Keith Richards – Life.

Keith Richard LifeComment dire…Une biographie qui débute bien avec l’enfance, la jeunesse, la découverte du blues et ses influences, les rencontres, les débuts du groupe et les galères. Un bouquin qui s’achève bien également avec notamment une peinture assez pointue de la dégradation relationnelle Jagger/Richards qui débouche sur le changement de cap musical de l’auteur avec les X-pensive Winos et son implication avec les jamaïcains de Wingless Angels. En gros c’est 200 pages sur les quelques 600 qui composent ce pavé.
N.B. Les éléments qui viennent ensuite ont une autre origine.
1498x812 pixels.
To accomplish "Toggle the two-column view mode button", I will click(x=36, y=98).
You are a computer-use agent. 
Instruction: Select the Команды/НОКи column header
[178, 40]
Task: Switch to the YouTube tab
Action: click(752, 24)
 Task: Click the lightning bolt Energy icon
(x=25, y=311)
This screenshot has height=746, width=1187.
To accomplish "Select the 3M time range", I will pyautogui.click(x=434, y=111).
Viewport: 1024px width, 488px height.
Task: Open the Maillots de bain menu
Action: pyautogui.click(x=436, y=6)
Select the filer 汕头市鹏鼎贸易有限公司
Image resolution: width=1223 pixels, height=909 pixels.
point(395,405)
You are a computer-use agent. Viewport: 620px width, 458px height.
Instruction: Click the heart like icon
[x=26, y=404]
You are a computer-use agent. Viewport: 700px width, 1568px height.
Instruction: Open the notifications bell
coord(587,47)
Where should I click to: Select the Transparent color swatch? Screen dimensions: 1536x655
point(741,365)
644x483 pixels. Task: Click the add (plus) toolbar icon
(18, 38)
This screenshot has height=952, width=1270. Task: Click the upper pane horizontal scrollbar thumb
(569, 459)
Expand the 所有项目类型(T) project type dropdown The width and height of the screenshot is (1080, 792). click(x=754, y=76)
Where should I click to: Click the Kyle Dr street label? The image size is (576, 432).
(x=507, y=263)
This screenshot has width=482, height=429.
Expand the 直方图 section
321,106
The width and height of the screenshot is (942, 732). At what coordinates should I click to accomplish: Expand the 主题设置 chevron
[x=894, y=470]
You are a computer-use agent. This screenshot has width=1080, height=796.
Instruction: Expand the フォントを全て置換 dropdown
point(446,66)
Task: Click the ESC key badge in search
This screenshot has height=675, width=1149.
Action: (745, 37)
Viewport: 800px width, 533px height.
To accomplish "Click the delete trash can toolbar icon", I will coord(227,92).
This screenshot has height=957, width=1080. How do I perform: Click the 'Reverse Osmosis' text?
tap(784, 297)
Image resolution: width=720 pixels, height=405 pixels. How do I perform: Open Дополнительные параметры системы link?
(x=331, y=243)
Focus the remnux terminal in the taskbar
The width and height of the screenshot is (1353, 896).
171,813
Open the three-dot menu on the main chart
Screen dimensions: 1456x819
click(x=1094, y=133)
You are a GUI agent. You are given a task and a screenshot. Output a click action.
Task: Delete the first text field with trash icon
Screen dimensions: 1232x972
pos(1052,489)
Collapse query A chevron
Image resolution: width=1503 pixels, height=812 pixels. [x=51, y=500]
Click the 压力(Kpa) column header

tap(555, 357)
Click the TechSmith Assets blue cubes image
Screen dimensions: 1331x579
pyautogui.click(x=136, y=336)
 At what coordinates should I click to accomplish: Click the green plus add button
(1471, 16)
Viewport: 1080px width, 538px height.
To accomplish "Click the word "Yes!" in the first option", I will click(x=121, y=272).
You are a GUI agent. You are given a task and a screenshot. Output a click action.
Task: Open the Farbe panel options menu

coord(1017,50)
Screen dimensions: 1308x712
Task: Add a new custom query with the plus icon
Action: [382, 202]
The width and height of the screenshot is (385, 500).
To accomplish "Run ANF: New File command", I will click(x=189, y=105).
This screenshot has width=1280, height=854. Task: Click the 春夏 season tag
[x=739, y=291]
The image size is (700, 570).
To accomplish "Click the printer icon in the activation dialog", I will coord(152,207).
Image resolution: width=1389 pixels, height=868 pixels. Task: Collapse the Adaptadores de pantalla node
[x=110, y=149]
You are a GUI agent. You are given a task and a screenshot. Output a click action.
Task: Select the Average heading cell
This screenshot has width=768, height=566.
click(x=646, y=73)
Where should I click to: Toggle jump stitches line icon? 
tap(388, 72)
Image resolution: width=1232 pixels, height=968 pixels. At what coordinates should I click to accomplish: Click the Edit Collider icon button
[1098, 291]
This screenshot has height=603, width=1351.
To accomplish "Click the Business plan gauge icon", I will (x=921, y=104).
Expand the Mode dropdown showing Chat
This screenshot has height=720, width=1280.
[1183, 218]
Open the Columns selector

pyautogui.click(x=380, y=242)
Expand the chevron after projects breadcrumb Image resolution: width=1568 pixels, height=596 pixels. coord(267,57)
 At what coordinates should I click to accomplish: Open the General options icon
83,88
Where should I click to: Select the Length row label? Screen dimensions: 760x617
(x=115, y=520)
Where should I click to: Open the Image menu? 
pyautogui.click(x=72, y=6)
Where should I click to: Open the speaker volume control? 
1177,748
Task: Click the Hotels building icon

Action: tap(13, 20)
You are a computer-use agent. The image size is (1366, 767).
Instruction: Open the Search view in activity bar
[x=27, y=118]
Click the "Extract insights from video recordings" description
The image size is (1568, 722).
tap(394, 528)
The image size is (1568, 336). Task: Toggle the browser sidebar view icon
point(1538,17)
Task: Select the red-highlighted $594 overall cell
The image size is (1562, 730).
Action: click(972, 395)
Non, le problème c’est les 400 autres pages. Dope mode d’emploi ! Tout ou quasiment tourne autour de çà, rien que çà. On savait qu’on y couperait (Mmouarf !) pas  mais que c’est loooong… même si au détour d’un joint ou d’un fix on arrive à glaner quelques infos dignes de ce nom : les problèmes avec Anita, les compos, les embrouilles judiciaires, les rencontres, les gosses, l’open tunnig etc… Globalement rien de fondamental et somme toute une peinture assez People et frustrante. On aurait aimé en savoir plus sur les relations avec Mick Taylor ou Lennon, les rencontres avec  d’autres musiciens (le passage de Rory Gallagher au sein des Stones n’est même pas évoqué !). Et puis faut quand même pas déconner, à en croire Keith tous les albums des Stones sont d’un très bon niveau ! Or tout le monde sait que depuis It’s only Rock’n’Roll en 1974 la production discographique des Glimmer Twins est assez moyenne, et ce, même si Some Girls et Tatto You sortent un peu du lot. Bref, en refermant le livre on aurait aimé avoir les Sticky Fingers ; ce n’est pas le cas et c’est dommage. Allez, disons que ça restera un assez  bon bouquin… dès qu’il sera disponible en format Poche.